Find the volume of the solid obtained by rotating the region bounded by the given curves about the specified axis.

y=x^4,y=1; about y=5

To find the volume of the solid obtained by rotating the region bounded by the curves y = x^4 and y = 1 about the line y = 5, we can use the method of cylindrical shells.

First, let's sketch the region bounded by the curves y = x^4 and y = 1. This region is bounded on the x-axis by x = 0 and x = 1, and is enclosed between the curves and the line y = 5.
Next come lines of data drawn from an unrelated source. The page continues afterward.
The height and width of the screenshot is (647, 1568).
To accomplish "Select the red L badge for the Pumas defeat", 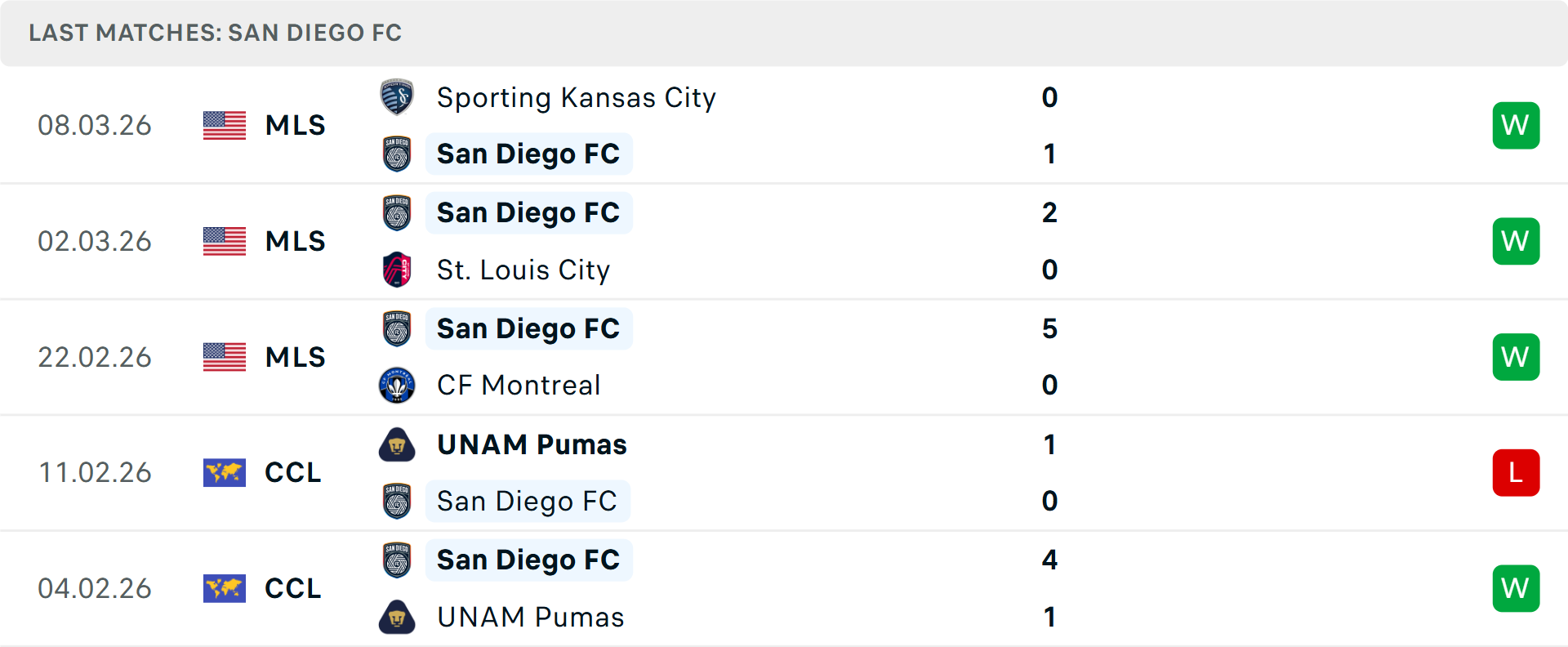I will 1516,472.
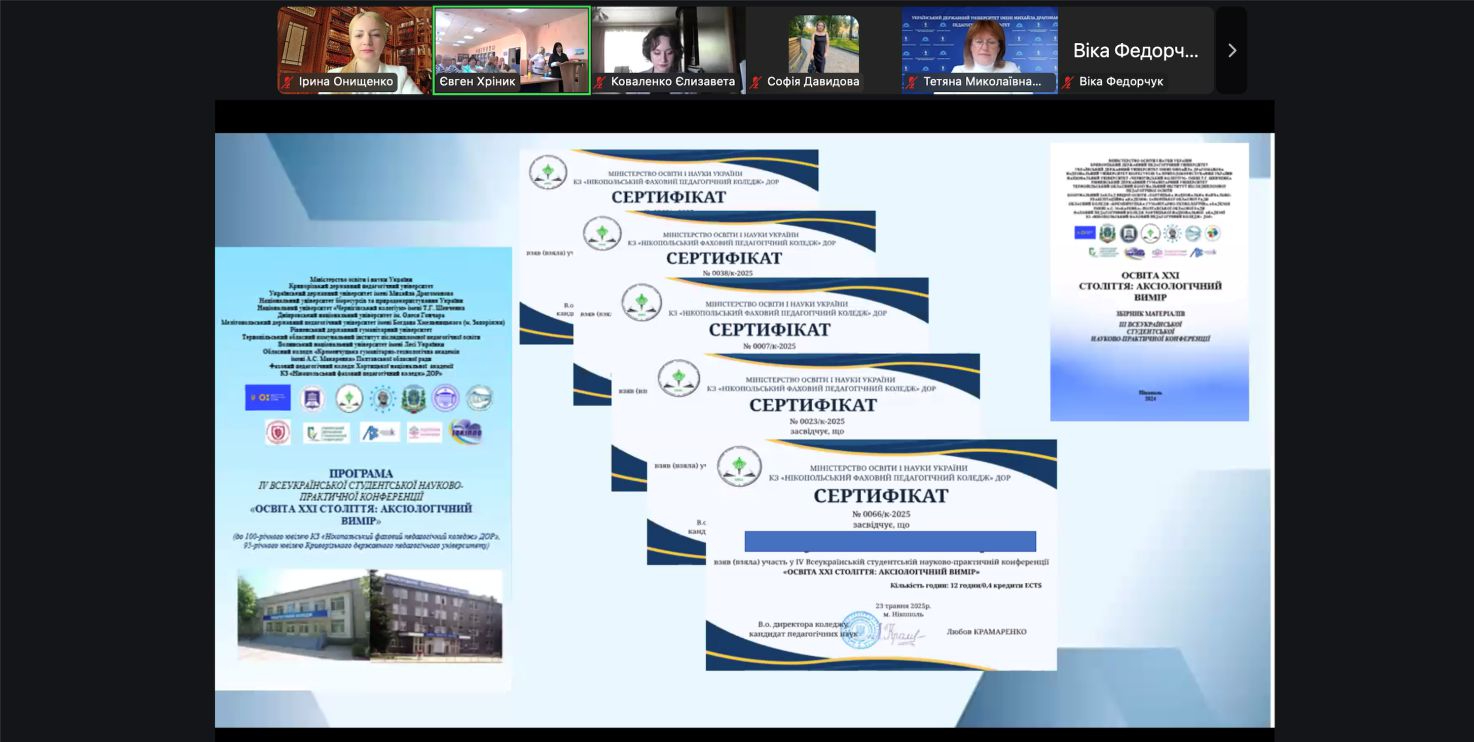Click the muted mic icon beside Ірина Онищенко

pos(288,82)
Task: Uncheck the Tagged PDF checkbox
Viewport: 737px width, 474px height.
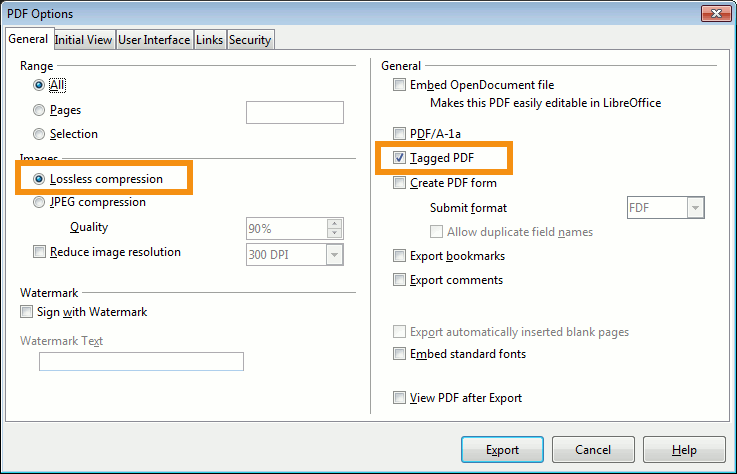Action: 400,158
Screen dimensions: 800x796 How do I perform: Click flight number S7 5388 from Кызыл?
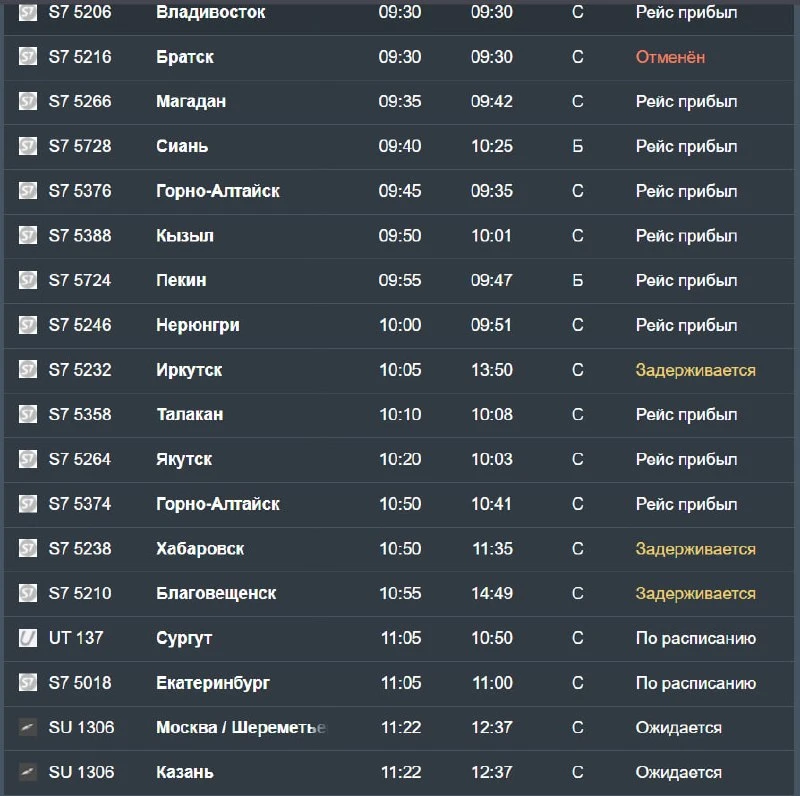(80, 236)
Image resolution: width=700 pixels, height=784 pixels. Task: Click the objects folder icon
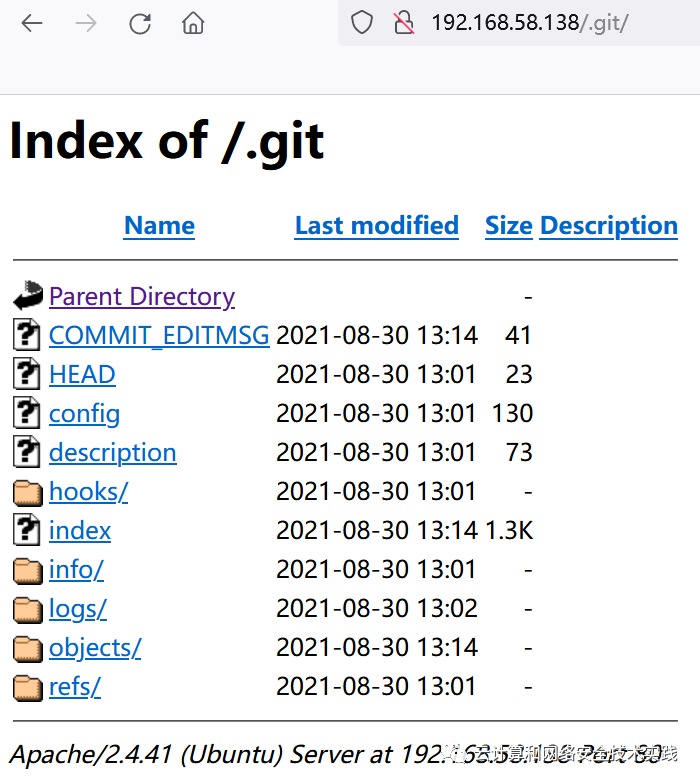click(x=27, y=648)
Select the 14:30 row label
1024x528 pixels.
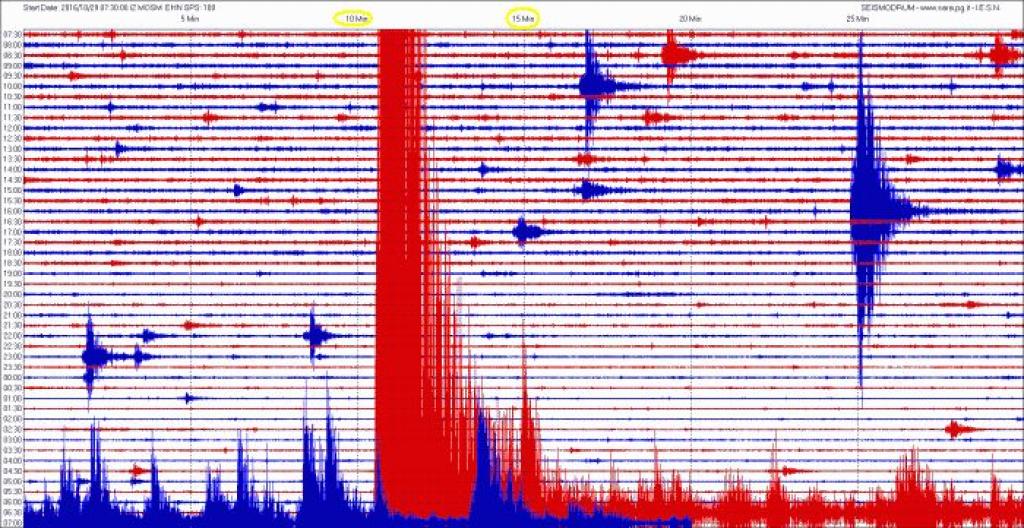12,180
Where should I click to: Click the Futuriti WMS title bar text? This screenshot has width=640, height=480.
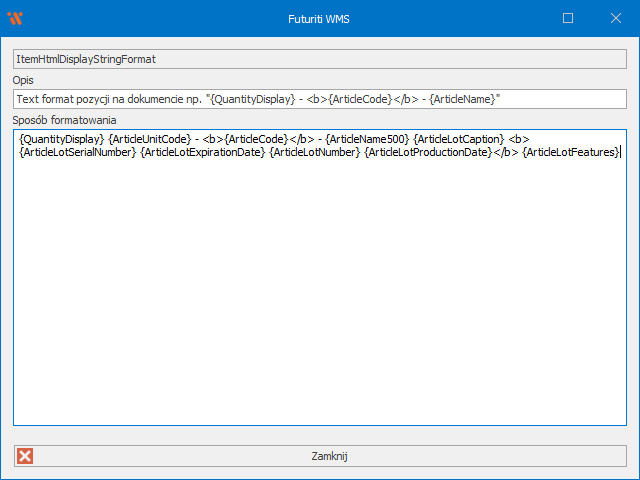click(x=319, y=18)
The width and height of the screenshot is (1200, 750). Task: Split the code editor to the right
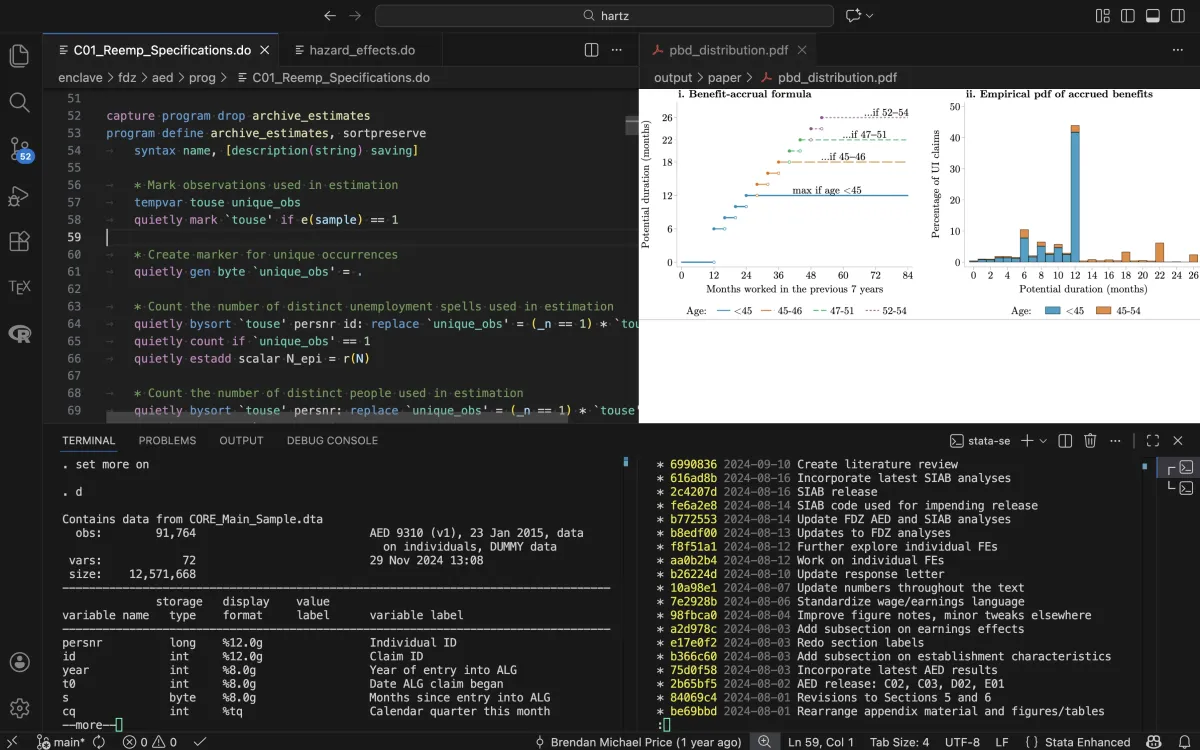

Since we are rotating the region about the line y = 5, we need to find the height of each individual shell. The height of each shell is the distance between the line y = 5 and the curve at that specific x-value.

Let's denote the radius of each shell as r. The radius of each shell will be the x-coordinate of the point on the curve y = x^4. Therefore, r = x.

The height of each shell, h, is given by the difference between the lines y = 5 and y = x^4. Therefore, h = 5 - x^4.

Now, the volume of each individual cylindrical shell is given by the formula:

V = 2πrhΔx

where Δx represents an infinitesimally small width of each shell.

To find the total volume, we need to integrate this formula over the interval [0,1] with respect to x:

V = ∫[0,1] 2πrh dx

Substituting the values for r and h, we get:

V = ∫[0,1] 2π(x)(5 - x^4) dx

Now, we can integrate this expression to find the volume of the solid:

V = 2π ∫[0,1] (5x - x^5) dx

Evaluating the integral, we get:

V = 2π [ (5/2)x^2 - (1/6)x^6 ] evaluated from x=0 to x=1

V = 2π [ (5/2)(1)^2 - (1/6)(1)^6 ] - [ (5/2)(0)^2 - (1/6)(0)^6 ]

V = 2π [ (5/2) - (1/6) ] - 0

V = 2π [(15/6) - (1/6)]

V = 2π (14/6)

Simplifying this expression, we get:

V = (28/3)π

Therefore, the volume of the solid obtained by rotating the region bounded by the curves y = x^4 and y = 1 about the line y = 5 is (28/3)π cubic units.